The Food Forest Café’s produces less than 1 bag of garbage per week! Since the restaurant is plant-based, they are able to compost 100% of leftover food and scraps. In 2015 they expanded their composting program by donating nearly 90 gallons of kitchen scraps per week to local farmers and gardeners, including St. Peter’s Secondary School for their garden.
Furthermore, the Food Forest is able to compost all paper products, since they exclusively use unbleached biodegradable paper products and napkins. In renovating their new downtown location in 2015, they re-used and re-purposed pre-existing materials. They continue to encourage customers to bring their own takeout containers or charge a small fee for biodegradable containers.

Holy Cross Secondary School – honourable mention

In 2015 Holy Cross Catholic Secondary School earned a Platinum level certification from Ontario EcoSchools.
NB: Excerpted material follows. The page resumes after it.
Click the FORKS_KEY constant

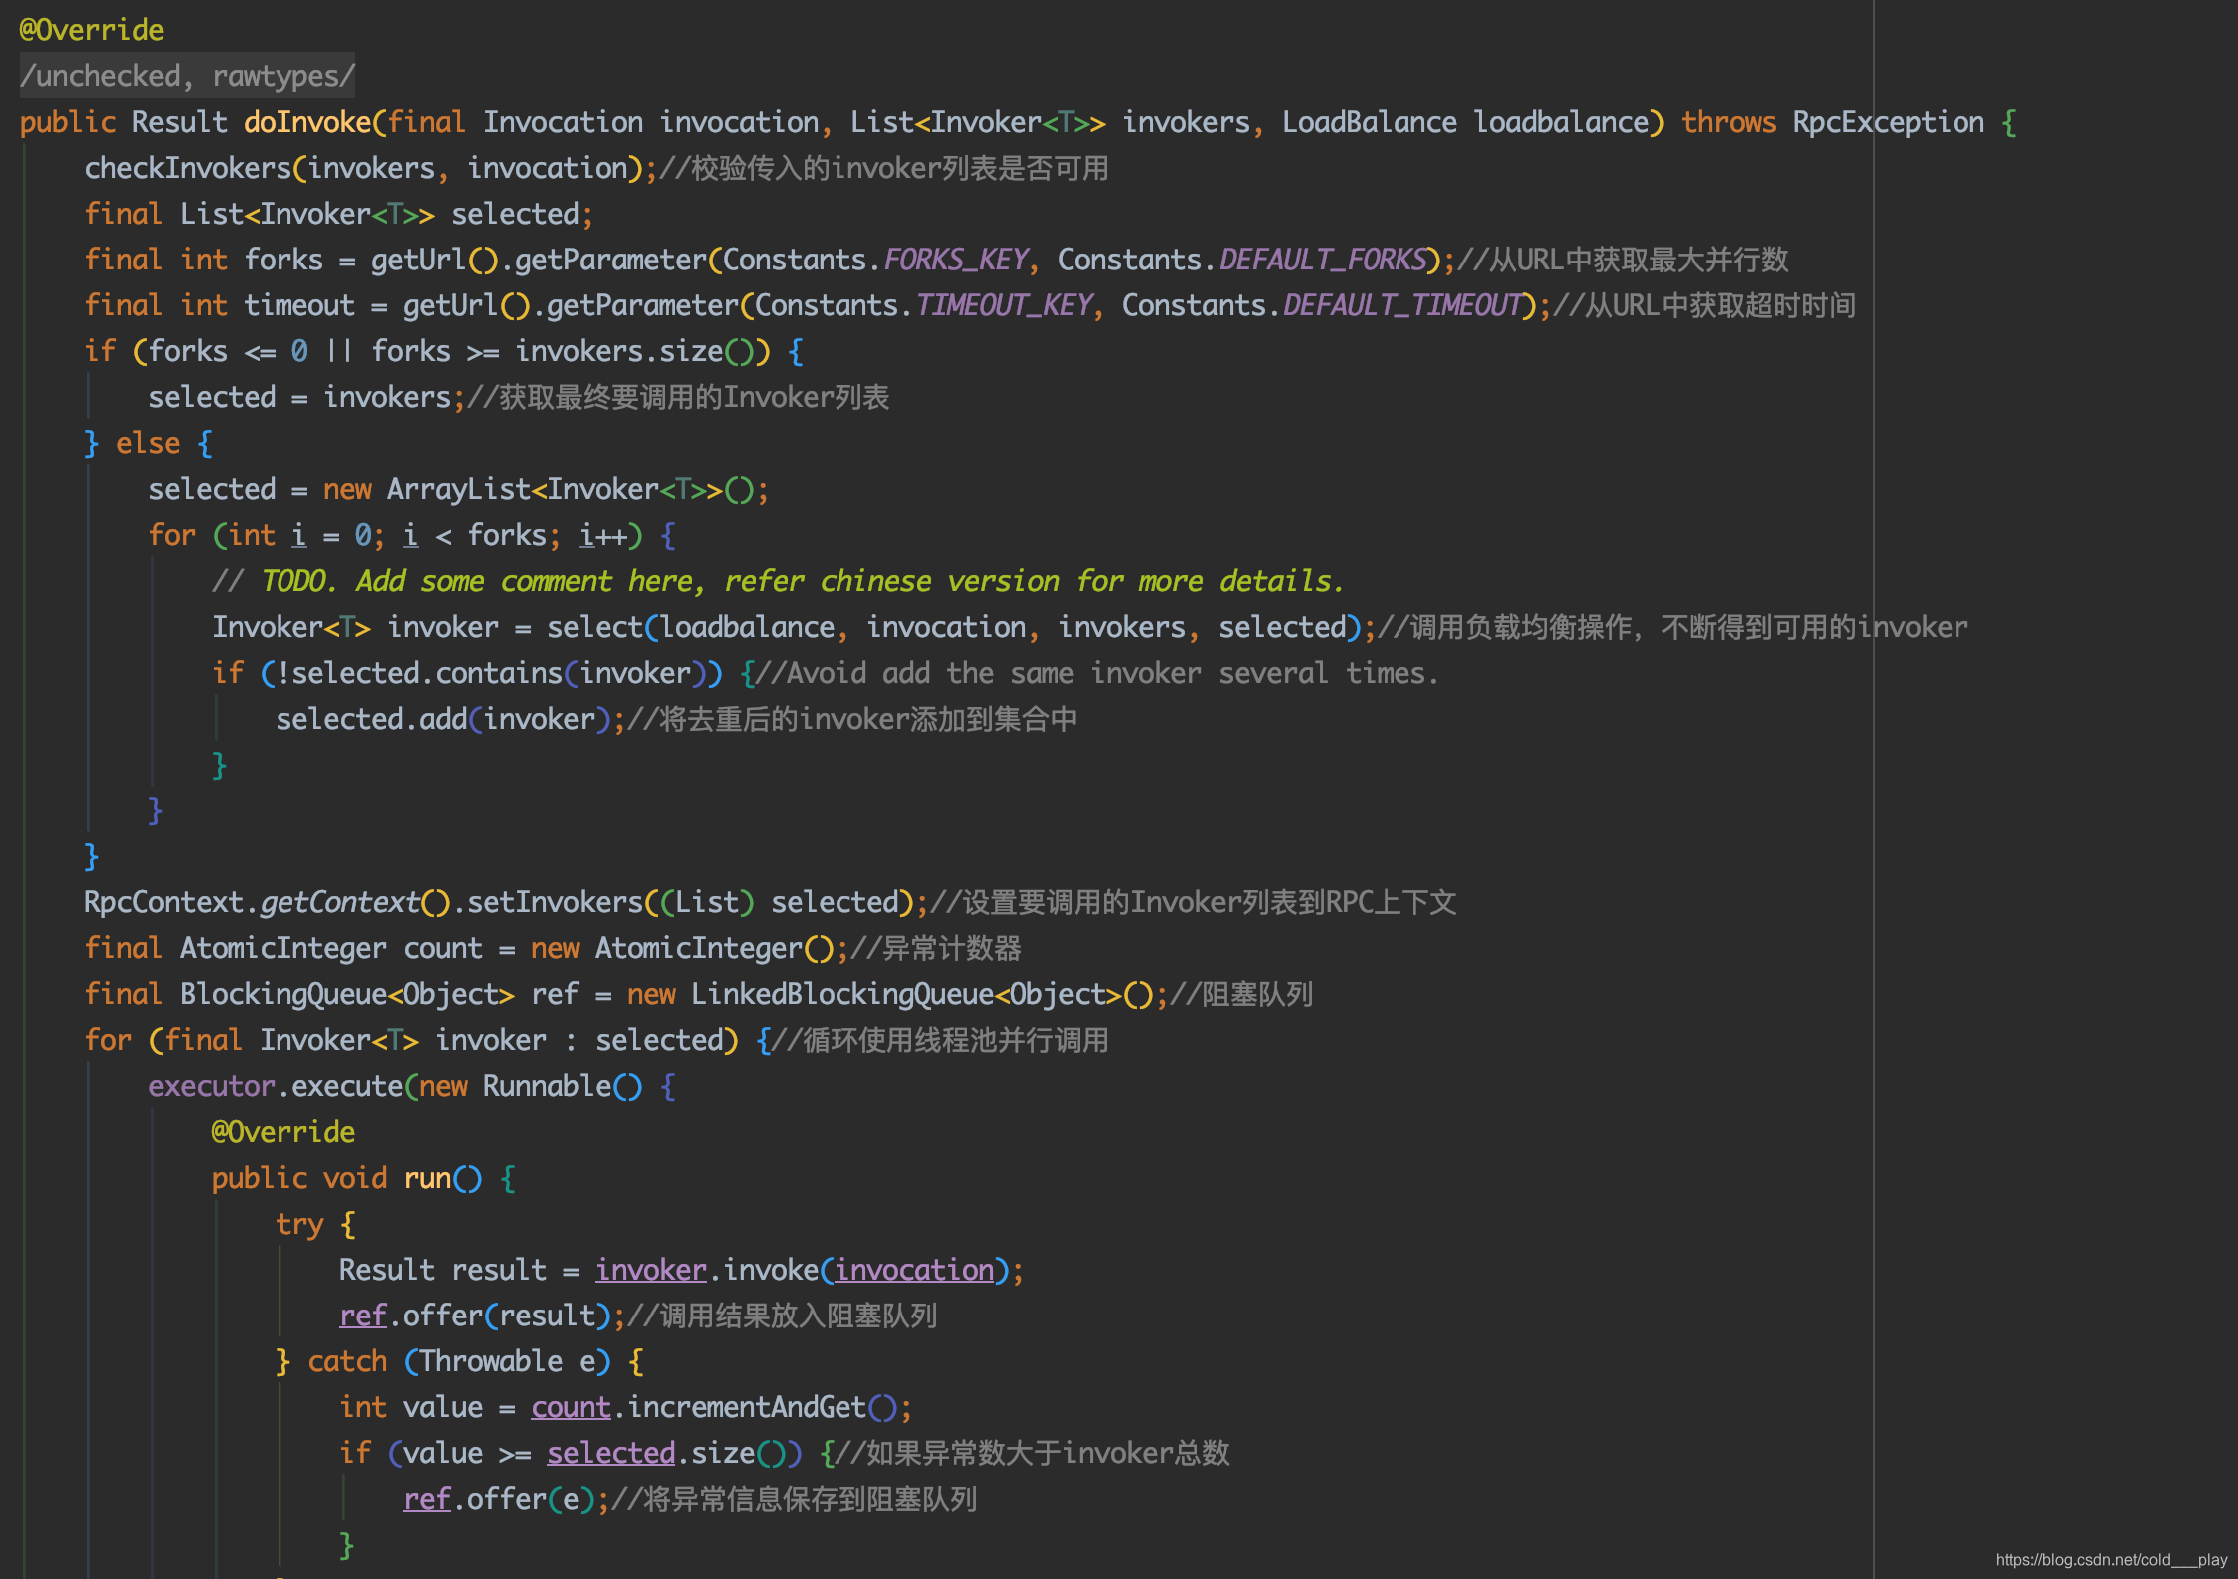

In partnership with Calvary Church, the school maintains a community garden that has helped the school reduce their amount of green waste, as cafeteria and garden green waste is being repurposed and used in the form of compost.


GreenUP – winner

In 2015, GreenUP ran the Depave Paradise project with support from Green Communities Canada, RBC Blue Water Project, Sammy and Sons Ltd, the City of Peterborough, other local organizations and volunteers. In the parking lot of Wireless Solutions over 250m2 of asphalt were removed and a large rain garden with 730 native plants and trees was planted. The project aids in storm water management and water quality improvement by allowing 178,000 liters of water per year to be diverted from the grey stormwater infrastructure by soaking into the ground and naturally removing 23kg of contaminants annually. Depave Paradise is helping to reduce risks of flooding while creating habitat, green space and building community.